#### [Written problem]
Reproduce the lines from the one containing "You are a computer-use" through the one containing "pyautogui.click(x=983, y=475)", both included, with no changes.

Items listed in a dataset:
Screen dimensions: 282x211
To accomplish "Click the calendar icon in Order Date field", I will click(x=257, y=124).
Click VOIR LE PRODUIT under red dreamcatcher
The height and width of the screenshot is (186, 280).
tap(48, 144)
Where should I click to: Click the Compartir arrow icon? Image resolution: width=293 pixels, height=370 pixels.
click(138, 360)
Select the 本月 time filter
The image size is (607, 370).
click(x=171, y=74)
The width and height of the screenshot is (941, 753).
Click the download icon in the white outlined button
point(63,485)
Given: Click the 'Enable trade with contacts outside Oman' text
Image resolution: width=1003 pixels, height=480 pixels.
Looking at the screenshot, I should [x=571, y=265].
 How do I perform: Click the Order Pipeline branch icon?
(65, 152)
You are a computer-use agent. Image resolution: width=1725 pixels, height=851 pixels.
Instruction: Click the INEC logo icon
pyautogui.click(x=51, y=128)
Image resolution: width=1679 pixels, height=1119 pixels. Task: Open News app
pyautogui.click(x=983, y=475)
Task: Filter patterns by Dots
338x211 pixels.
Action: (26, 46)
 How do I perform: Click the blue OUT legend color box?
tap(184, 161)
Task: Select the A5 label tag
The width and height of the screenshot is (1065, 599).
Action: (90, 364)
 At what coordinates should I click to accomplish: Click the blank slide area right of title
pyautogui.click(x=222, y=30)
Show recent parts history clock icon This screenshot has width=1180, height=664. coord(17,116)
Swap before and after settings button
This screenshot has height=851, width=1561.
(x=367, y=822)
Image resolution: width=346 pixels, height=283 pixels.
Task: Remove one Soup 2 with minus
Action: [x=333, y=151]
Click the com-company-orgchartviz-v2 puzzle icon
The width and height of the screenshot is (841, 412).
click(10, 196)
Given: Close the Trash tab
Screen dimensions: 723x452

#### [Completed task]
You are a computer-use agent. Image resolution: width=1725 pixels, height=851 pixels.
Instruction: Click the INEC logo icon
pyautogui.click(x=51, y=128)
Image resolution: width=1679 pixels, height=1119 pixels. Task: Open News app
pyautogui.click(x=983, y=475)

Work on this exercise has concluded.